* SET PROBLEM A
Return every line of the records that contains the word "Select".

* EXCERPTED TEXT
** start **
I used the equation of

Vy squared = Vyo squared + 2gravity (Y-Yo)

In that case, I get the equation of

Vy = (35721 - 3920) squarerooted

Which gives me the answer of Vy = 178.

Then i plug 178 into Vy = Vyo + gravity time

Which gives me a total time of only 1 second.

Help?

 

[xcellerate]

at first glance it sounds like you're solving for how long it takes for the bullet to reach a height of 200m, not how long it takes for the bullet to peak, then fall to 200m.

 

[ktimekiller]

Yea, im trying to solve for the time of the bullet landing from a Y of 0 to a platform of 200

 

[ktimekiller]

hm, I retried with a fresh sheet of paper to make sure no mathematical errors were made, and I got a fresh answer of 37.5

Anyone getting a similar answer? if anyone is bothering?
** end **
* DATASET RECORDS
** start **
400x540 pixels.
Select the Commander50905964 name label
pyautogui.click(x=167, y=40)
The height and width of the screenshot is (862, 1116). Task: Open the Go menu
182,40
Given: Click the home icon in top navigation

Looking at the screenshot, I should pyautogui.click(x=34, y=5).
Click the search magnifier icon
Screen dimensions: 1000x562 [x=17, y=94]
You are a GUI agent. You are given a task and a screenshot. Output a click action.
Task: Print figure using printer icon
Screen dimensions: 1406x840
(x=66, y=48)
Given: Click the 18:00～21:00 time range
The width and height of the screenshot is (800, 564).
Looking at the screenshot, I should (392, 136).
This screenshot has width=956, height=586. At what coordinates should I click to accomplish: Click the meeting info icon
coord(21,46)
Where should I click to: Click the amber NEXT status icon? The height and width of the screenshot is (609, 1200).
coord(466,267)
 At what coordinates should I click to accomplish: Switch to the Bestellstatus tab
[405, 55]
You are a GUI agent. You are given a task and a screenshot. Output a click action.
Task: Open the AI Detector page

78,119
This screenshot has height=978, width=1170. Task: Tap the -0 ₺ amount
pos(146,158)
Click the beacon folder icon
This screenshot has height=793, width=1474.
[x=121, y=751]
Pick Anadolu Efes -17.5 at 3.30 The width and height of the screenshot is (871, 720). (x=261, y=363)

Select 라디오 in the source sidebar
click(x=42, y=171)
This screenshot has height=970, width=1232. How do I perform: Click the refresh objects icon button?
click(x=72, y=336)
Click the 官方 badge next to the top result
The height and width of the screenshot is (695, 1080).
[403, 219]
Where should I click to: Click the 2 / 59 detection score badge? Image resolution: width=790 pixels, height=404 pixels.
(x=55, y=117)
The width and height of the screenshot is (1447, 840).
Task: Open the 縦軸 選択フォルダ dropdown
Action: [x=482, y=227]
** end **
* SET PROBLEM B
Echo the passage from the bullet-trajectory forum thread, everything from "Which gives me a" down to "fall to 200m.".

* EXERCISE RESULT A
Select the Commander50905964 name label
Select 라디오 in the source sidebar

* EXERCISE RESULT B
Which gives me a total time of only 1 second.

Help?

 

[xcellerate]

at first glance it sounds like you're solving for how long it takes for the bullet to reach a height of 200m, not how long it takes for the bullet to peak, then fall to 200m.